YOUR OBJECTIVE:
Please copy the stretch of entries from the line containing "This screenshot has width=1005, height=2576." through the line containing "click(x=537, y=862)", requests included, offsetting every coordinate in the answers by 53.

EXCERPTED RECORDS:
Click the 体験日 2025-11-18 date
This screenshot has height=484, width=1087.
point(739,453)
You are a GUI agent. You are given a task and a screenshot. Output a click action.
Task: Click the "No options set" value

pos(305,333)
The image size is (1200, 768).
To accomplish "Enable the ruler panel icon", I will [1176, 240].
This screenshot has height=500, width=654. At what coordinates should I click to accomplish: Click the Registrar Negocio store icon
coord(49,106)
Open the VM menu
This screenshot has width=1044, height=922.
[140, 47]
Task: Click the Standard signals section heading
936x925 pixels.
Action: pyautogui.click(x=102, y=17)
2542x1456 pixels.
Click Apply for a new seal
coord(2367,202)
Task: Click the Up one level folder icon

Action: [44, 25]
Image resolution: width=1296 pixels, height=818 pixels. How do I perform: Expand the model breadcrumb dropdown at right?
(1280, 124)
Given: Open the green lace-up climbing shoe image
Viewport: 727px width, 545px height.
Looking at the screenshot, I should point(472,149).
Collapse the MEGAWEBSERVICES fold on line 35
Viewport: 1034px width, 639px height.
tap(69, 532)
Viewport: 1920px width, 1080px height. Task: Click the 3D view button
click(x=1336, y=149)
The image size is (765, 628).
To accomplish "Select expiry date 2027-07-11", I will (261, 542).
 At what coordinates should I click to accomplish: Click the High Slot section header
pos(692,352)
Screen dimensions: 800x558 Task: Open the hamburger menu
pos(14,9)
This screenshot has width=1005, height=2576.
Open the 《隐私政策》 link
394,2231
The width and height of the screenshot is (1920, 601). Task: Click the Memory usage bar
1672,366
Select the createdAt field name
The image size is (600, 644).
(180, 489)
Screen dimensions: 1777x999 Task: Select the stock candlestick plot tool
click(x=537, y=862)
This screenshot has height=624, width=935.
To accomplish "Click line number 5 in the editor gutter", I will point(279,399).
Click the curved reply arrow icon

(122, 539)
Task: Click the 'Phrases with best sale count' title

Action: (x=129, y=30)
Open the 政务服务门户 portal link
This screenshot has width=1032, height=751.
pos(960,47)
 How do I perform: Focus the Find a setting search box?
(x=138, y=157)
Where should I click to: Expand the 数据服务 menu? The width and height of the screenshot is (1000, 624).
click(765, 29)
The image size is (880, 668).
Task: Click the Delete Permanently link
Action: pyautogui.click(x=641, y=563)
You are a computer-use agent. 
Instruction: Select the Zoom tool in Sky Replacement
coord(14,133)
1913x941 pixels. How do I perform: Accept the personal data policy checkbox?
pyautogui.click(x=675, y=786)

SOLUTION TO THE EXERCISE:
This screenshot has width=1005, height=2576.
Open the 《隐私政策》 link
447,2284
The width and height of the screenshot is (1920, 601). Task: Click the Memory usage bar
1725,419
Select the createdAt field name
The image size is (600, 644).
(233, 542)
Screen dimensions: 1777x999 Task: Select the stock candlestick plot tool
click(x=590, y=915)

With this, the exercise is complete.